This is the official repository for VispeakBench evaluation. In this work, we dive deeper into the interaction characteristic of streaming video understanding and introduce a new task named Visual Instruction Feedback to explore the instructions in the visual modality. In this task, we select seven representative subtasks, including:
- Visual Wake-Up: users use body language to start the conversation
- Anomaly Warning: agents provide in-time warnings or advice based on accidental events
- Gesture Understanding: agents respond to gestures from humans in conversations
- Visual Reference: users use body language to refer to a specific object
- Visual Interruption: users use body language to stop agents speaking
- Humor Reaction: agents share feedback to funny things with users
- Visual Termination: users use body language to end the conversation
- Python 3.x
- ffmpeg-python
- transformers==4.42.4
For Qwen2.5-VL, we use transformers==4.49.0
Download the source video file from huggingface and put it in the data directory.
|--ViSpeak-Bench
| |--data
| | |--annotations
| | |--Anomaly_Warning
| | |--Gesture_Understanding
| | |--Humor_Reaction
| | |--Visual_Interrupt
| | |--Visual_Reference
| | |--Visual_Wake-Up_and_Termination
Since most existing Large Video Language Models are offline models, we change the proactive output problems in our ViSpeak-Bench into offline ones following StreamingBench and OVO-Bench.
- In the first step, we will inquire the model whether it is an appropriate time to provide a response iteratively at each timestamp to find an appropriate time for response. The sub-video from the beginning till now is used as if it is a full video.

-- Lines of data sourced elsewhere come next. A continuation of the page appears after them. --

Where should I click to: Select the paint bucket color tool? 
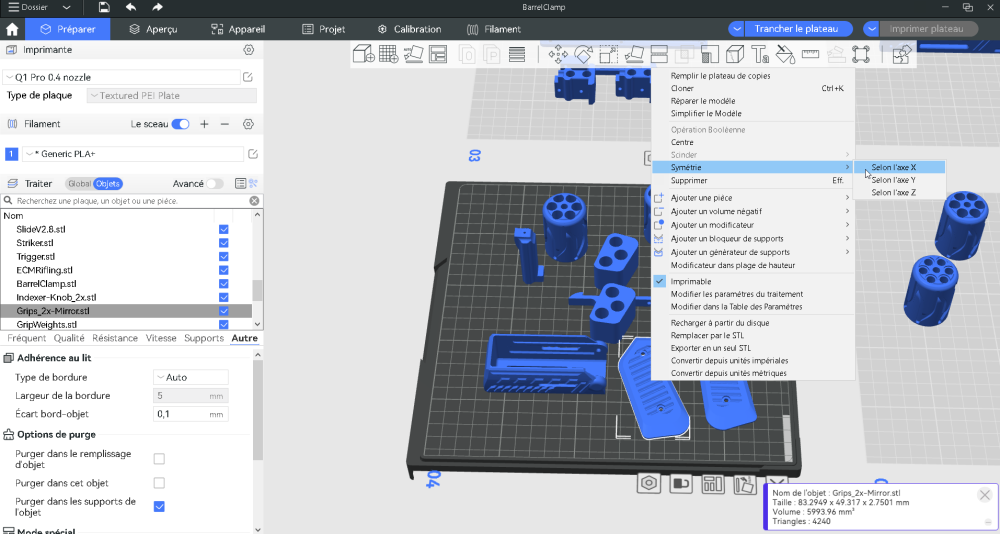(x=785, y=55)

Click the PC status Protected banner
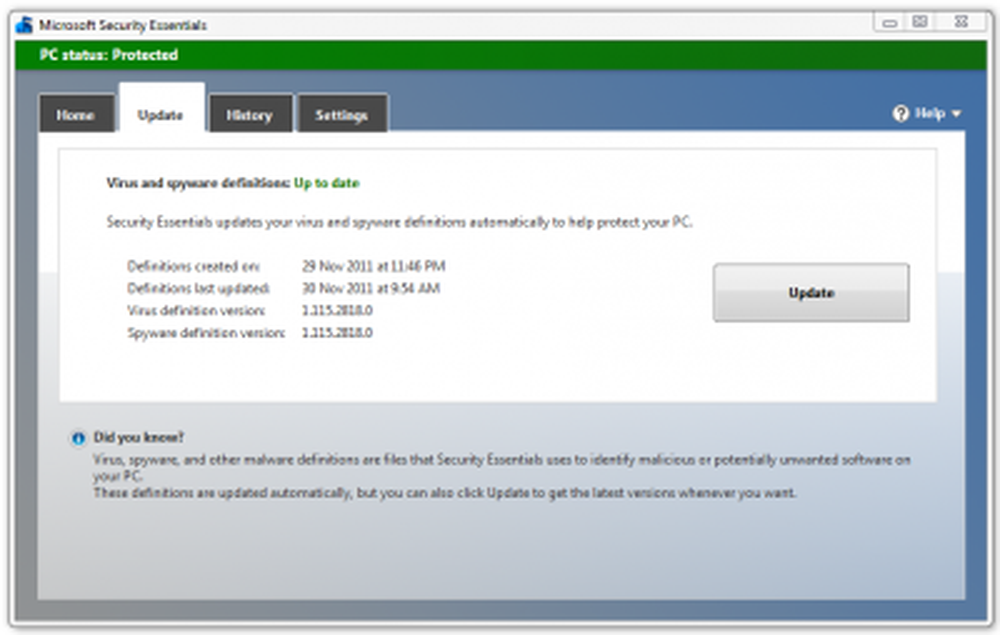[x=108, y=55]
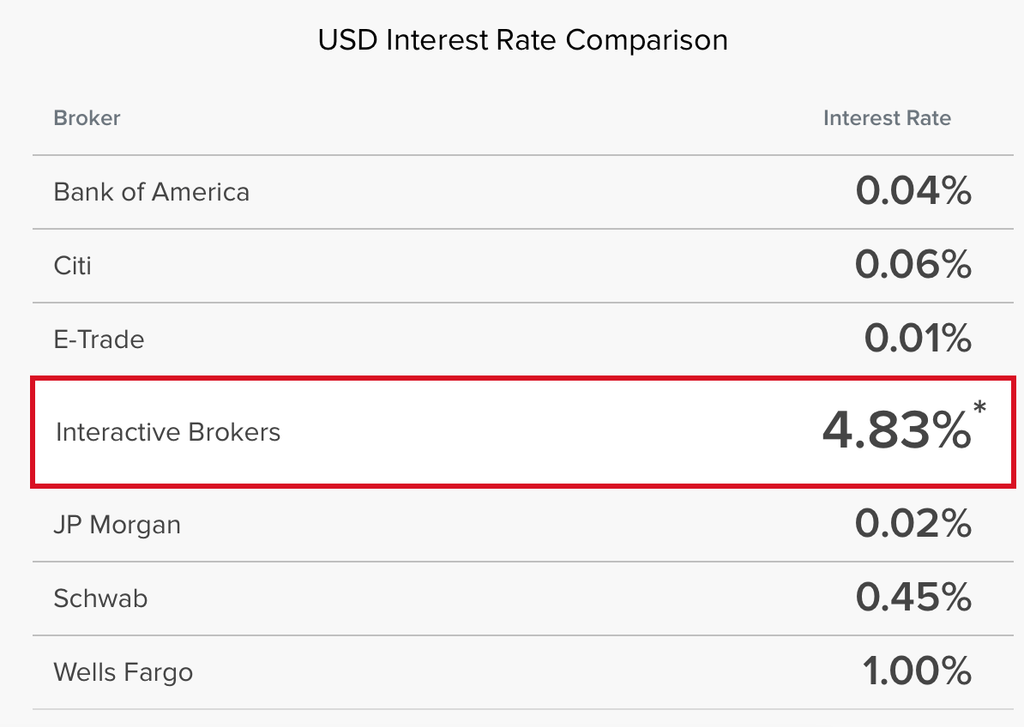Select the Wells Fargo broker name
The height and width of the screenshot is (727, 1024).
pyautogui.click(x=123, y=673)
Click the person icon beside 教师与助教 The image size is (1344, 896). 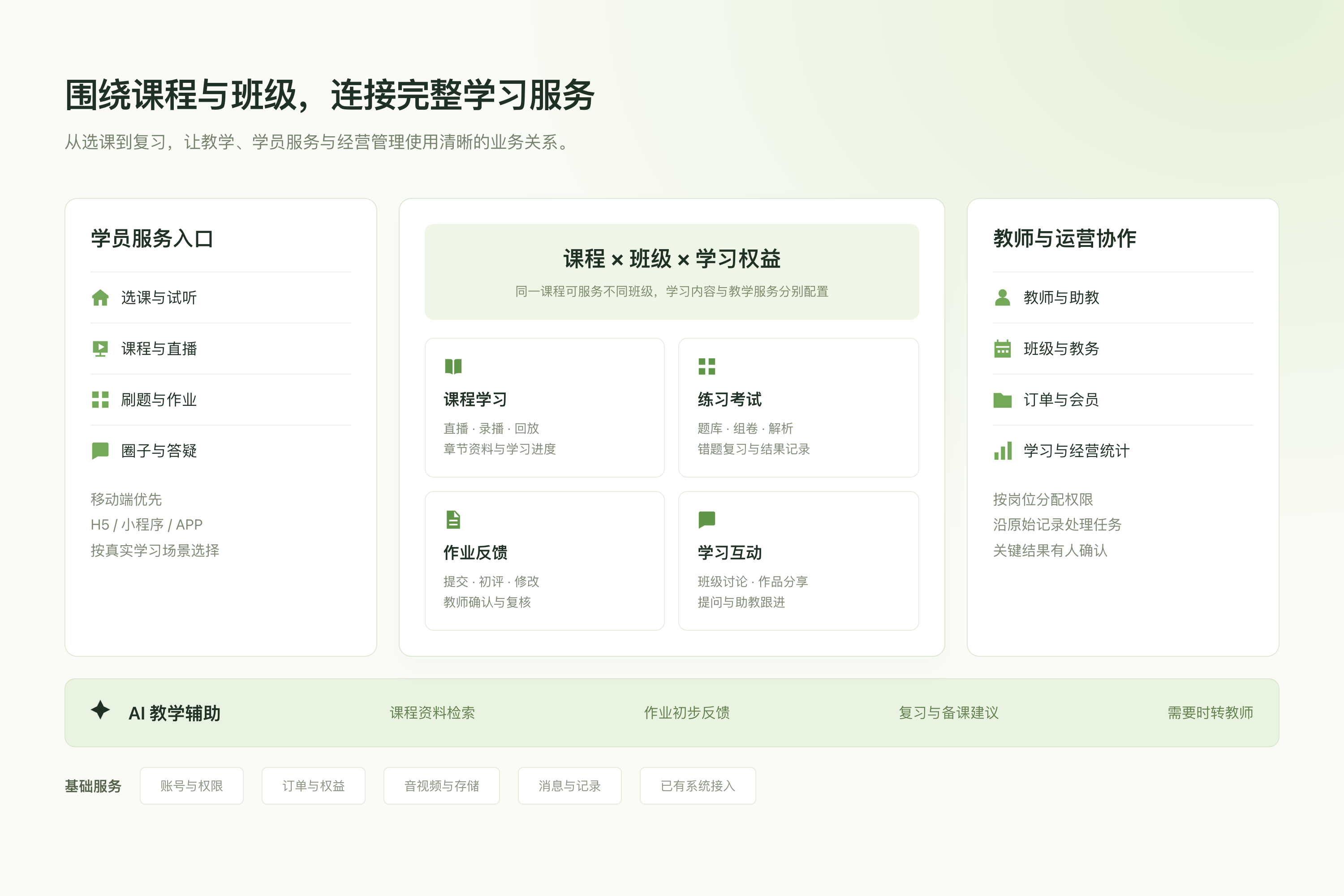pyautogui.click(x=1002, y=298)
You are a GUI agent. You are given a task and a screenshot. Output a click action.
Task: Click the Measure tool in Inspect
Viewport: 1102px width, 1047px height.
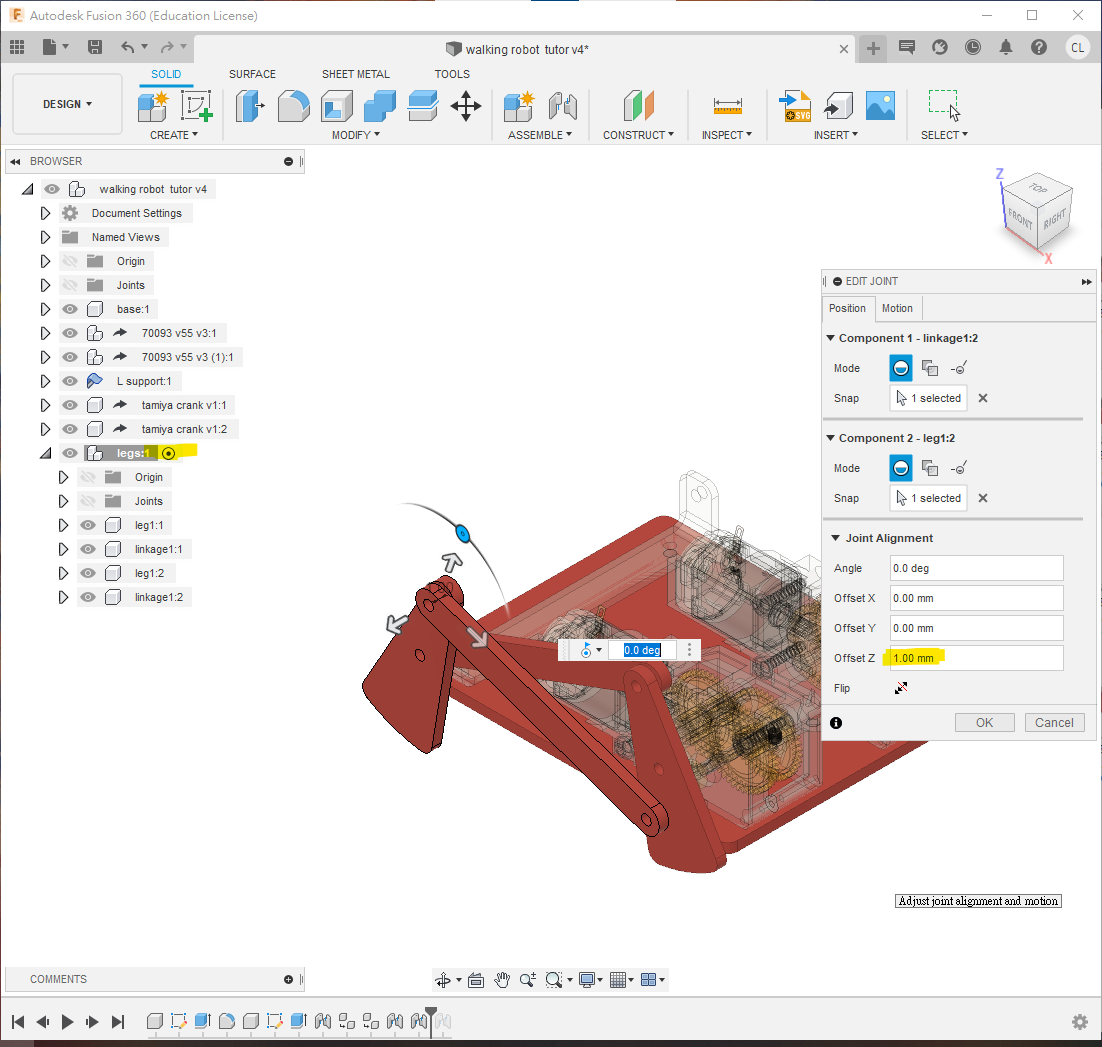(727, 105)
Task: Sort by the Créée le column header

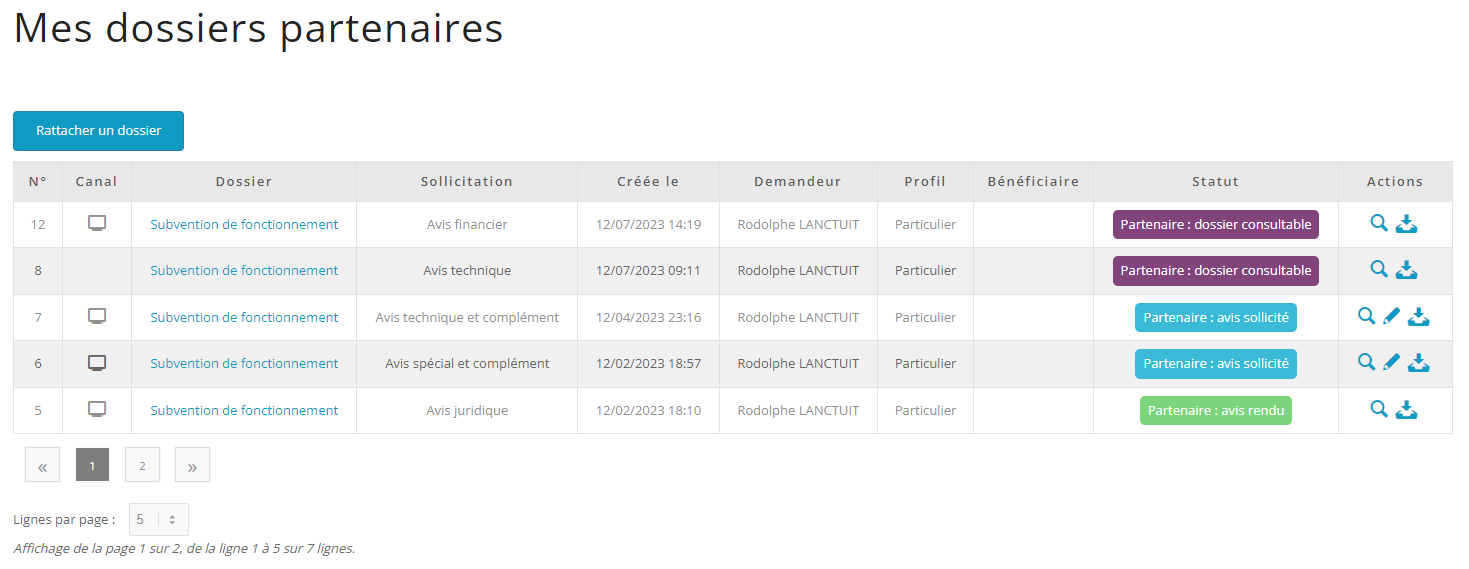Action: [x=648, y=182]
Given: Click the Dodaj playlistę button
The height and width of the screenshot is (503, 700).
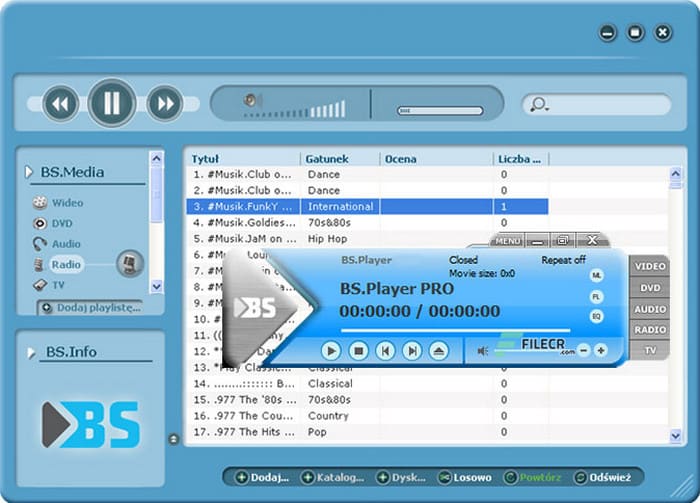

- In the second step, the model generates the actual responses based on the context up to now
You can evaluate the benchmark with the following scripts.
bash eval.sh
This will run the benchmark and save the results to the specified output file. For more details, please refer to our paper.
## export your openai API and Access Key before evalutation, we use gpt-4o-2024-05-13 as default judge model.
export API=xxxx/chat/completions
export API_KEY=xxxx
bash stats.sh
@article{fu2025vispeak,
title={ViSpeak: Visual Instruction Feedback in Streaming Videos},
author={Fu, Shenghao and Yang, Qize and Li, Yuan-Ming and Peng, Yi-Xing and Lin, Kun-Yu and Wei, Xihan and Hu, Jian-Fang and Xie, Xiaohua and Zheng, Wei-Shi},
journal={arXiv preprint arXiv:2503.12769},
year={2025}
}
- Our models and code are under the Apache License 2.0.
- But our self-collected videos are under CC BY-NC-SA 4.0 license.